A 70-year-old woman was brought to the ED by ambulance with slurred speech after a fall. She arrived in the ED three hours and 29 minutes after the last time she was known to be normal. On initial examination, she had a National Institutes of Health Stroke Scale (NIHSS) score of 13, with a left facial droop, left hemiplegia, and right gaze deviation. Her acute noncontrast head computed tomography (CT), CT angiogram, and CT perfusion scans are shown in Figure 1.
How should this patient’s acute stroke be managed at this time?
Pathophysiology/Epidemiology: Stroke is the fourth most common cause of death in the United States and the main cause of disability, resulting in substantial healthcare expenditures.1 Ischemic stroke accounts for about 85% of all stroke cases and has several subtypes. The most common causes of ischemic stroke are small vessel thrombosis, large vessel thromboembolism, and cardioembolism. Both small vessel thrombosis and large vessel thromboembolism often are related to typical atherosclerotic risk factors, and cardioembolism is most often related to atrial fibrillation/flutter.

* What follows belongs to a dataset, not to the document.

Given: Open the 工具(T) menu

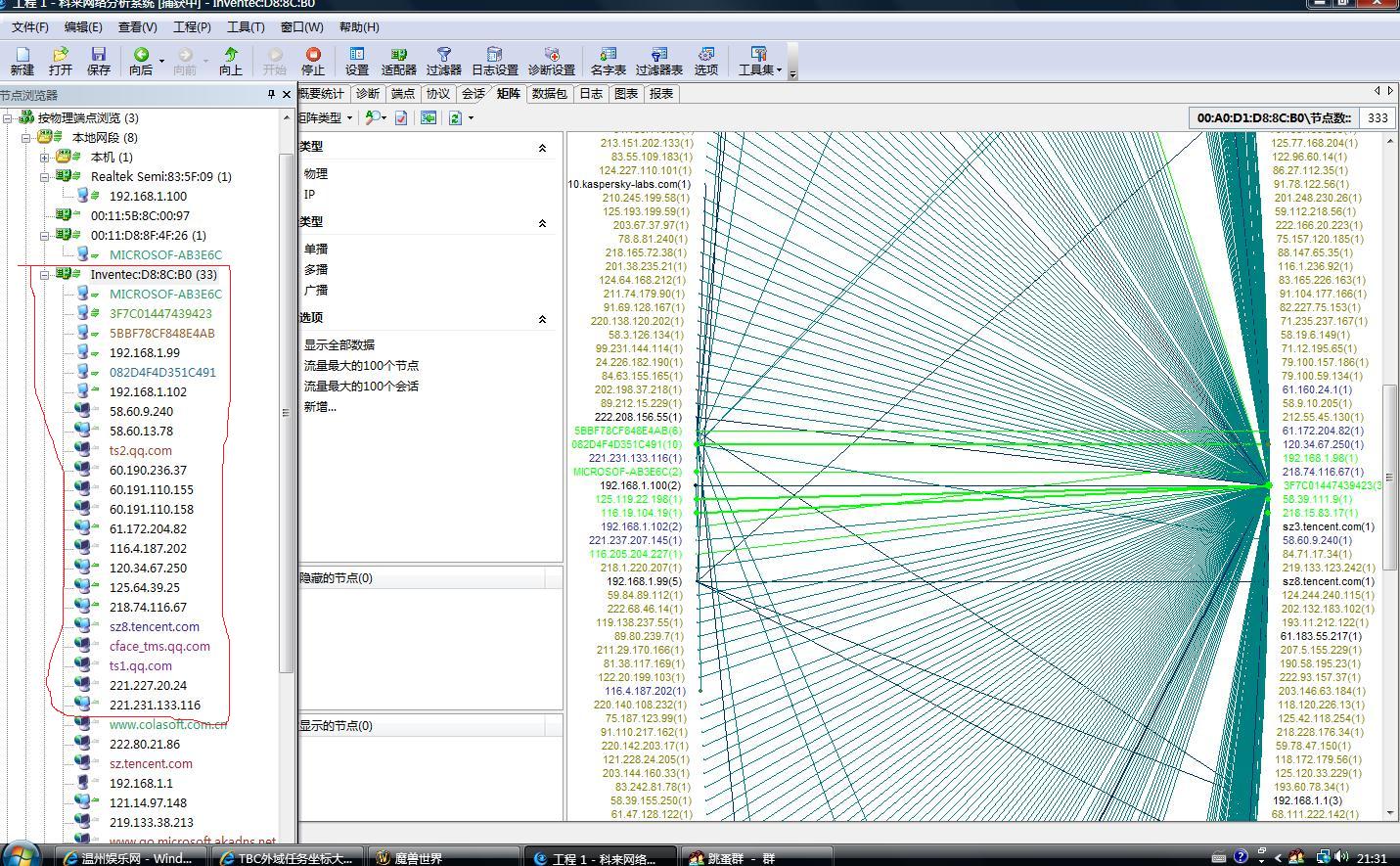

Minimizing death and disability from stroke is dependent on prevention measures, as well as early response to the onset of symptoms. The typical patient loses 1.9 million neurons for every minute a stroke is untreated—hence the popular adage “Time is Brain.”2 Although the appropriate management and time window of stroke treatment have been somewhat controversial, the acuity of treatment is now undisputed. Intravenous thrombolysis with tPA, also known as alteplase, has been an FDA-approved treatment for stroke since 1996, yet, as of 2006, only 2.4% of patients hospitalized for ischemic stroke were treated with IV tPA.3
The etiology of stroke, in most cases, does not change management in the hyperacute period, when thrombolysis is appropriate regardless of etiology.

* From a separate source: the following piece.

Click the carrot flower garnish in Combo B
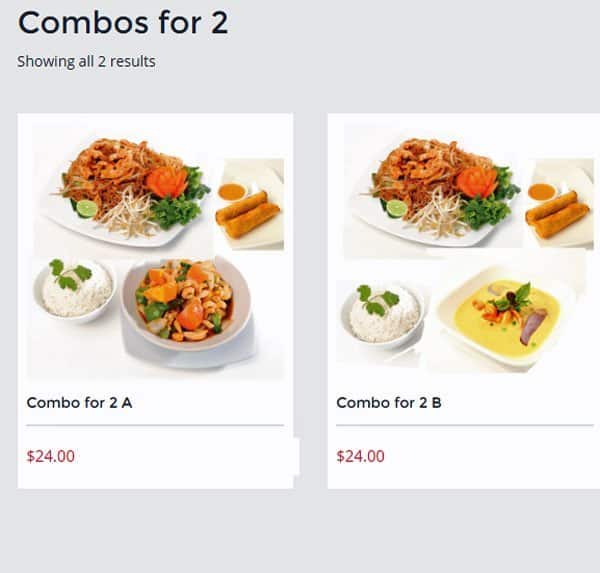 (x=477, y=181)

Timely evaluation: Although recognition of stroke symptoms by the public and pre-hospital management is a barrier in the treatment of acute stroke, this article will focus on appropriate ED and in-hospital treatment of stroke. Given the urgent need for management of acute ischemic stroke, it is critical that hospitals have an efficient process for identifying possible strokes and beginning treatment early. In order to accomplish these objectives, the National Institute of Neurological Disorders and Stroke (NINDS) has established goals for time frames of evaluation and management of patients with stroke in the ED (see Table 1).4
The role of the hospitalist: Hospitalists can play critical roles both as part of a primary stroke team and in identifying missed strokes. Some acute stroke teams have included hospitalists due to their ability to help with medical management, identify mimics, and assess medical contraindications to thrombolytic therapy. In addition, hospitalists may be the first to recognize a stroke in the ED when evaluating a patient with symptoms confused with a medical condition, or when a stroke occurs in an inpatient. In both of these situations, as first responders, hospitalists have knowledge of stroke evaluation and treatment that is crucial in beginning the evaluation and triggering a stroke alert.
Diagnostic tools: The initial evaluation of a patient with a possible stroke includes a brief but thorough history of current symptoms, as well as past medical and medication histories. The most critical piece of information to obtain from patients, family members, or bystanders is the time of symptom onset, or the time the patient was last known normal, so that the options for treatment can be evaluated early.